Everyone experiences homesickness differently but it tends to cause depression, anxiety, loneliness and isolation. In an unfamiliar setting, being away from the people and places we love can leave you feeling like you’re going through breakup or mourning a death.
In reality, it’s all about our innate desire for security, stability, safety and love—feelings we usually associate with home. Yet, these are such instinctive needs and automatic connections that even people with an unhappy home life can still find themselves feeling homesick.
Thankfully, homesickness doesn’t tend to last, though it may ebb and flow. Whatever emotions you’re experiencing will pass as you get adjusted to your new environment, but don’t be surprised if they return once you settle in.
If you’re struggling with homesickness, it may take some time to feel better but there are definitely some things you can do to speed up the process.

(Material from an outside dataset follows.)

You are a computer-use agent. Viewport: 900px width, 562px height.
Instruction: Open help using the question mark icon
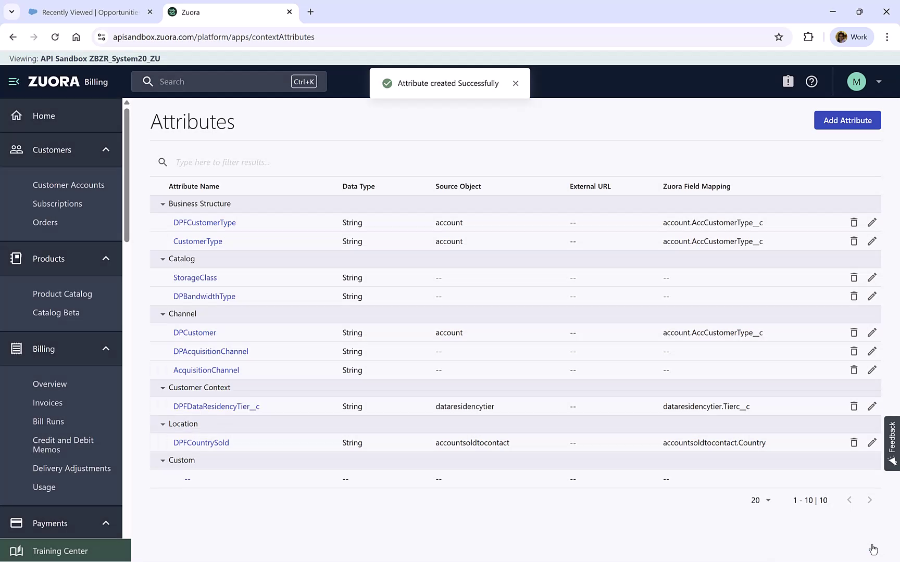click(811, 81)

1. Give yourself time to wallow
Since homesickness can often mimic the pain of a breakup, give yourself 24 hours to treat it that way. Let yourself cry into a tub of ice cream while you look at family photos. Stay in bed and binge watch your BFF’s favorite TV show. Homesickness is completely normal and you should allow yourself time to process it—just don’t let the mourning period go on for too long.
2. Make your surroundings feel like home
A new place doesn’t have to feel strange and unfamiliar. Decorate your space with things that give you warm and fuzzy feelings of home, like sentimental keepsakes, cultural or religious items, photographs, or even the blanket you’ve been sleeping with since childhood.
3. Get outside
If homesickness has you feeling depressed, you probably want to isolate yourself. Your new room or home may be a safe retreat but hiding away by yourself will only make the feelings worse. You’ve let yourself wallow, right? Now it’s time to move on, find things to do and keep your mind and body active. Not sure where to start? Try sightseeing in your new locale!
4. Don’t forget your hobbies
Just because you’re away from home doesn’t mean you have to leave your hobbies and favorite activities behind. If you played in a sports league at home, find one in your new city to join. If you visited your local comic book shop on a weekly basis, find one where you are now to go to. A fresh start also gives you ample opportunity to try something new, even if it’s scary or out of character for you. Now is the time to drum up a little courage. Plus, keeping up with the activities you loved at home or finding new hobbies, is also a great way to meet new people.
5. Keep in touch (but not too much)
Chatting with friends and family at home can be painful—it may just serve as a reminder that you really miss them—but connectedness is what you’re craving at the moment. Don’t let your relationships at home go ignored. Instead, text your mom, call your BFF or email your grandpa. Chances are, they miss you too! However, don’t spend so much time in touch with your people at home that you ignore opportunities to meet new people and enjoy the experiences around you.
6. Talk about it
You’re not alone. While it’s more common among children and teens, homesickness can happen can to anyone at any time. Don’t feel ashamed to talk about it. If you’re away at school or travelling, the people around you have likely experienced similar feelings. Find a person you can trust—a dorm RA, a new friend, someone back home, a spiritual advisor, or professional counsellor—and tell them what’s on your mind.